Yesterday, Mario Santos-Sousa called my attention to Isaac Asimov's (1958) short tale "The Feeling of Power," which imagines a computerized future in which due to the success of robot learning, simple arithmetic (and higher other mathematics) is not just displaced, but entirely forgotten among the human population which, for any calculation, relies on hand-held computers. With the ubiquity and cheapness of computer-power, Asimov's future can be very likely if our educational practices and social institutions stop being hospitable to the body of good tricks (and rules) that make up the skill of computing in basic arithmetic. Unsurprisingly doing arithmetic is not the only cultural good trick that has been displaced entirely in Asimov's future.
As an aside, I often find myself thinking, while teaching introductory courses in the history of philosophy, that reading complex, opaque texts (recall) in a linear fashion in extended sittings will become nearly extinct in human populations (with, perhaps, a small number of academics and enthusiasts that prove the rule) unless the 'religions of the book' can ensure that the cognitive and social infrastructure of, what one may call, interpretive reading remains in tact.
In Asimov's imagined future, the capacity of doing arithmetic on paper remains latent in human nature. (I'll leave it to the cognitive philosophers of mathematics to decide how much cultural scaffolding inside and outside the brain needs to stay the same for this to be a realistic commitment--Mario thinks yes, but with qualification [I am less optimistic]). It is central to Asimov's conceit that one has high (scientific) social status if (a) one can score high on tests designed to "smoke out the gifted ones" and (b), thus, one can program computers to develop novel learning programs (that will direct war technologies). However, it is a lowly technician -- bad at test-taking -- who has received the "unusual gift," that is, the rediscovery of written arithmetic (they call it "graphitics").

----

__Tasks for this exercise__.
a) Tell whether each statement agrees with the post on Asimov's story, answering yes or no and quoting the words that decide it: (i) In the imagined future, people depend on hand-held computers for any calculation. (ii) The writer is more optimistic than Mario about the capacity for paper arithmetic staying latent. (iii) The person who rediscovers written arithmetic scores high on tests.
b) Pick up the post on Asimov's story from the point where it stops and keep writing it.
The entries that come next have no connection to the post on Asimov's story.

__Collected data entries__.

----

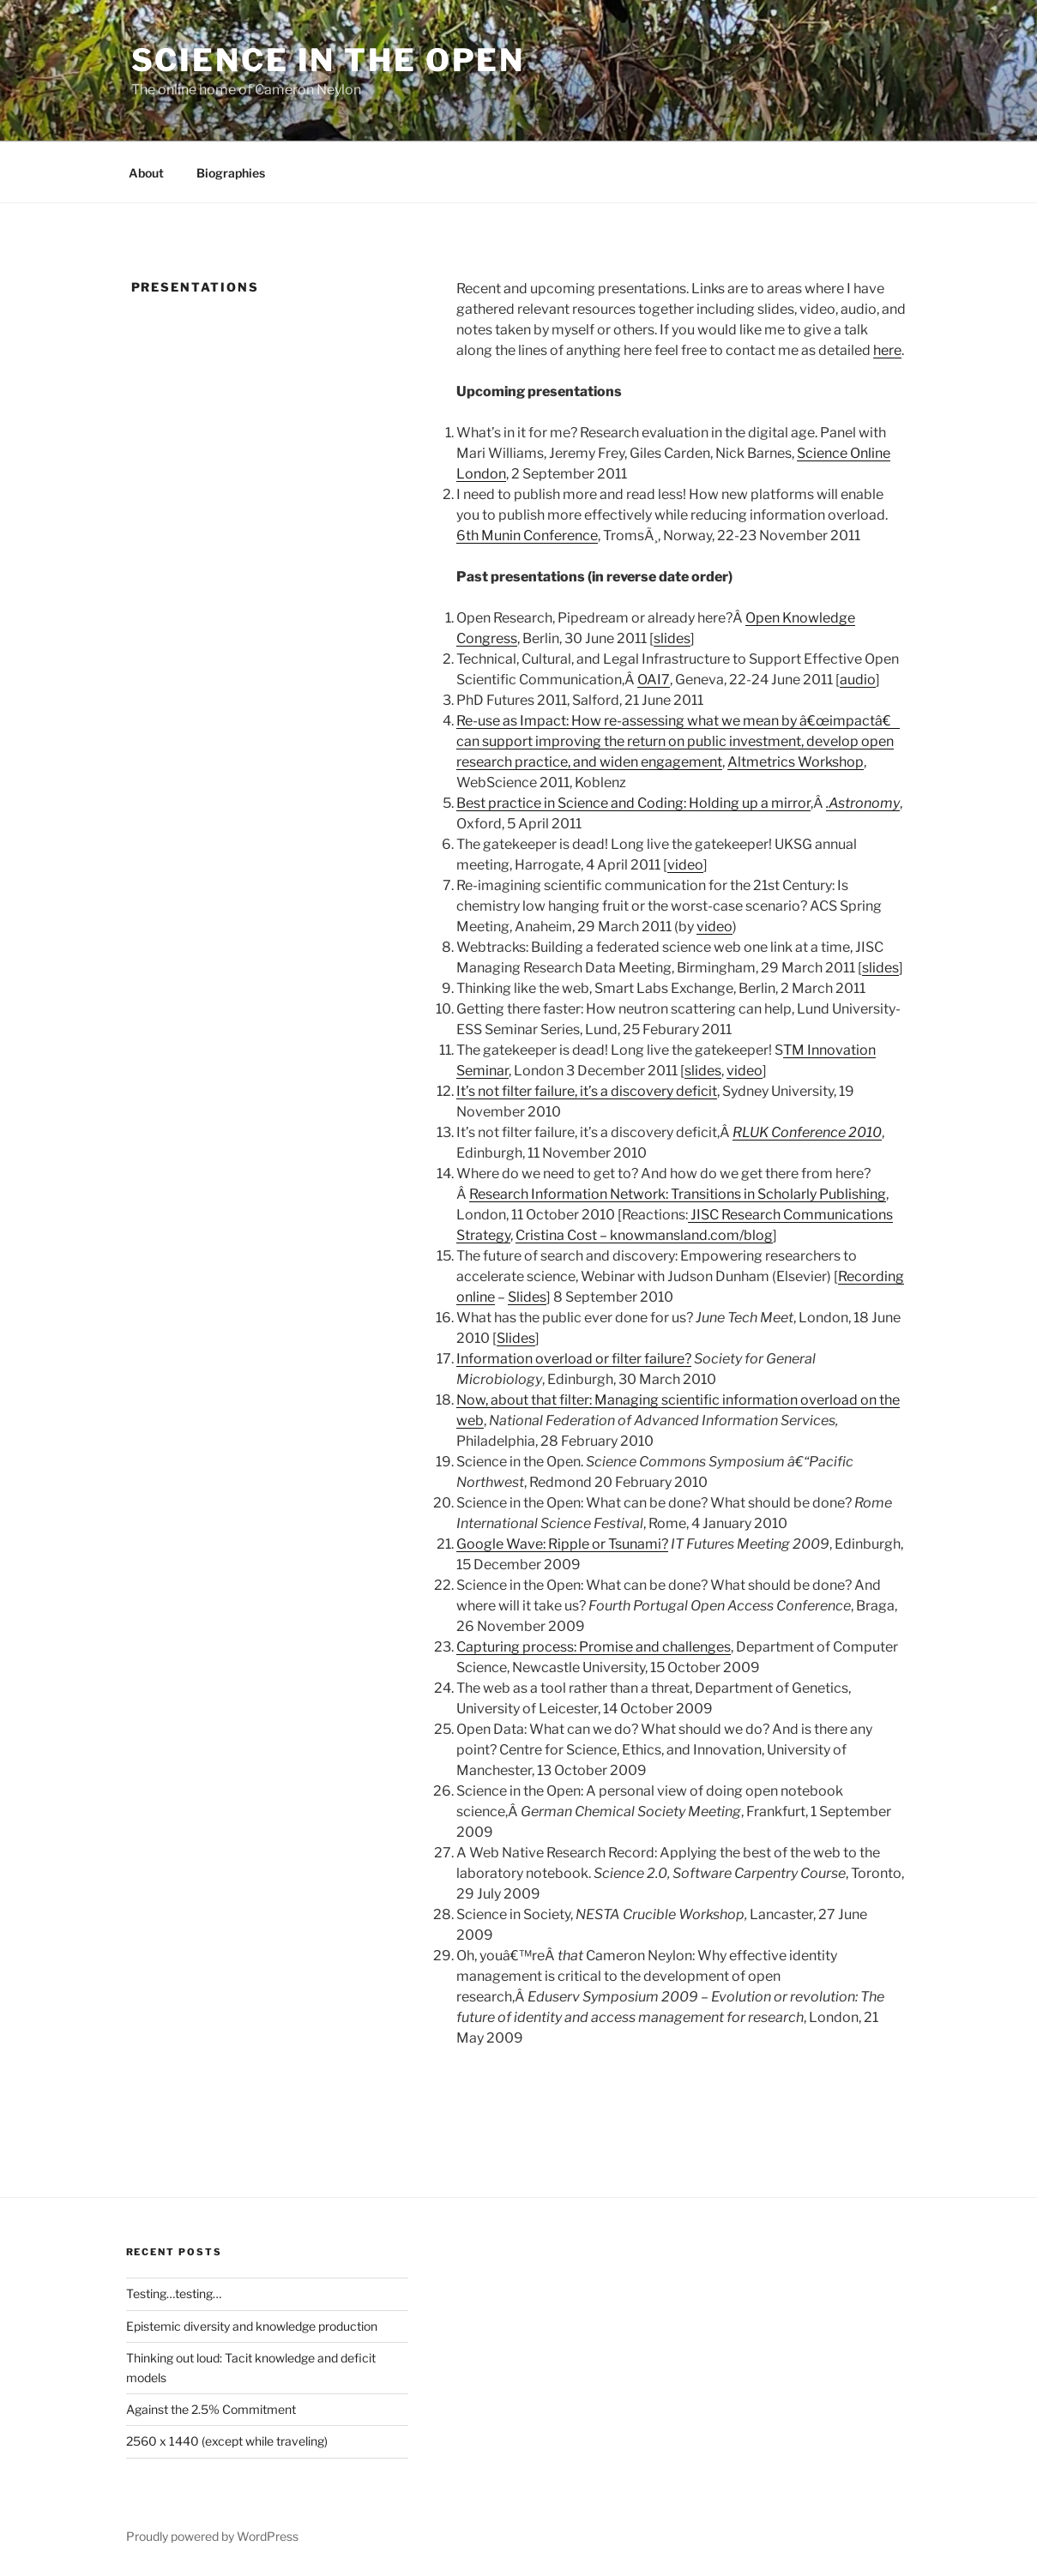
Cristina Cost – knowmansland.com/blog (644, 1235)
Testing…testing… (173, 2293)
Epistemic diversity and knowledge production (251, 2326)
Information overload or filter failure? (573, 1359)
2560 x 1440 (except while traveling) (227, 2441)
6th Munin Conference (527, 535)
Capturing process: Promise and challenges (593, 1647)
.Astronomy (863, 803)
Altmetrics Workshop (795, 762)
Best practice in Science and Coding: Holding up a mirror (633, 803)
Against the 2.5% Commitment (211, 2409)
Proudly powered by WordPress (212, 2536)
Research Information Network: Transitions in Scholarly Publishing (677, 1194)
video (685, 865)
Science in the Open (328, 60)
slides (672, 638)
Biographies (230, 173)
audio (858, 679)
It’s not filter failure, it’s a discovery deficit (586, 1091)
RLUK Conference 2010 (807, 1132)
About (146, 173)
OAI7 (653, 679)
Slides (527, 1297)
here (887, 350)
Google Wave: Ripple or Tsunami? (562, 1544)
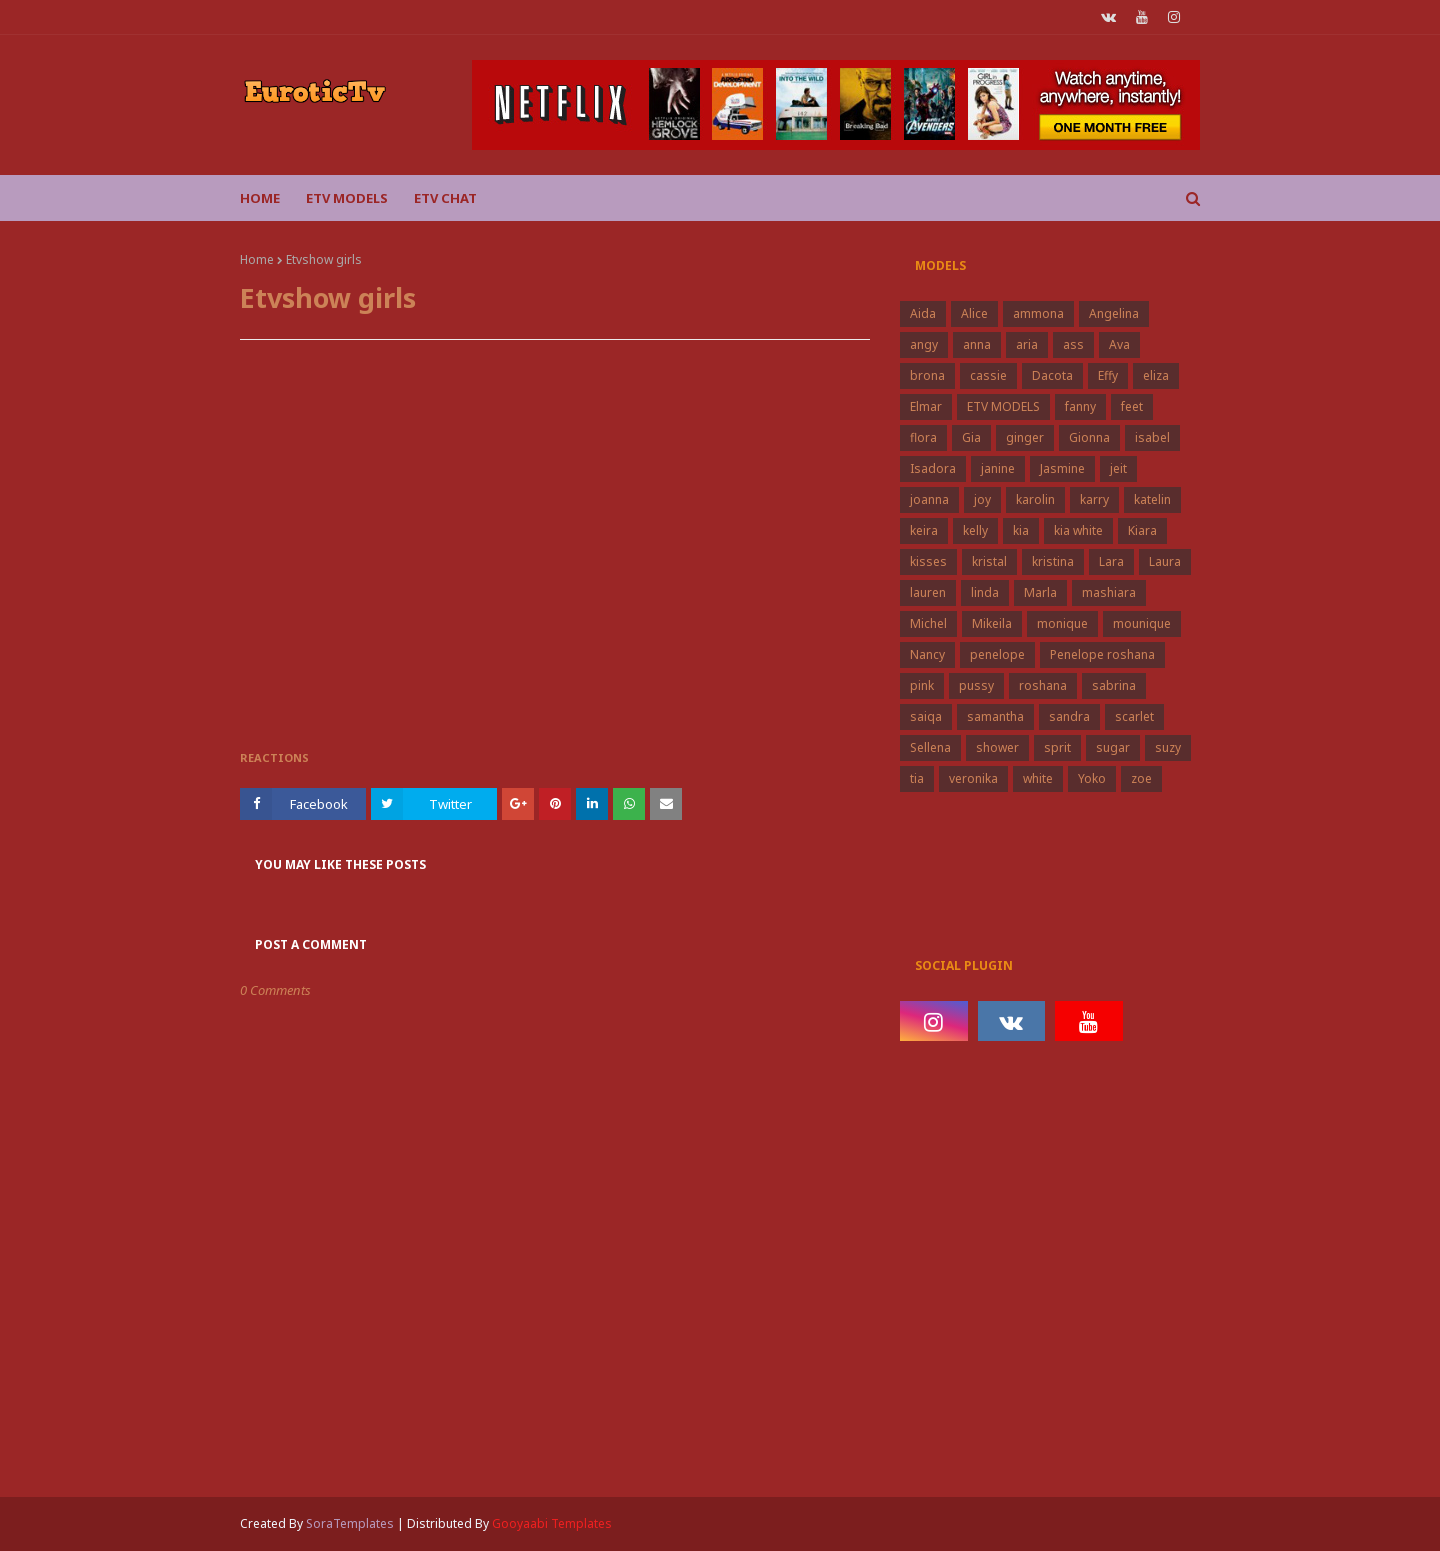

----

__Per-task answers__.
a)
(i) Yes: "for any calculation, relies on hand-held computers"
(ii) No: "Mario thinks yes, but with qualification [I am less optimistic]"
(iii) No: "it is a lowly technician -- bad at test-taking -- who has received the "unusual gift,""

b)
In fact, the rediscovery of arithmetic turns out to be the result of a "hobby" in which Aub reverse-engineered (by way of the intentional stance) and then imitated ancient artifacts. In the context of a planned, war-economy in which the output of scientific research is captured by the military -- future earth is stuck in a stale-mated war with another planet in which the computers can counter each other's moves* -- this rediscovery is treated as a random ("accident") event, hence, "a gift." Aub commits suicide when he realizes that his rediscovery will be used to build more creative war-machines in which computers are coupled with humans, again.
Whatever Asimov's general views on the scientific-military-political complex, he was clearly suspicious of its ideology of meritocracy and the rule of the "talented:" the testing industry cannot predict all forms of ingenuity. While it would be wrong to read off a simple moral of the story -- e.g., anticipating Eisenhower's Farewell Address (recall) military funding of science corrupts all those that get touched by it (although this is certainly one of the story's messages) --, the story evinces a healthy respect for (useless) tinkering and antiquarian curiosity (away from the scientific research frontier).
In the previous paragraph, I rejected the simple moral. I did so because of the significance of Aub's suicide. Aub's suicide reads as follows:
When Project Number began, I thought that others were wiser than I; that graphitics might be put to practical use as a benefit to mankind, to aid in the production of really practical masstransference devices perhaps. But now I see it is to be used only for death and destruction.
That is to say, Aub shared his rediscovery with his superiors for philanthropic purposes. In doing so he reveals that he lacks political knowledge; he fails to understand his own democratic, warrior society. In particular, with the rest of his society, he assumes that high social status and good test-taking skills are a genuine proxy for wisdom. This is a form of foolishness. Asimov, who was, of course, not just a scientific popularizer, but who in his greatest series of novels, The Foundation Series, reflected in the manner of Bacon's Bensalem on the moral role of secret knowledge in aiding the cause of human "progress."
*In fact, Asimov assumes that the computers will be constrained in various ways in their ability to handle computational complexity. And the
You did not finish your thought in the footnote. You stopped at "And the".
Posted by: Aaron Alvarez | 05/07/2015 at 01:26 AM
I finished my thought and then went beyond it. Thank you for catching that. I'll leave, as is.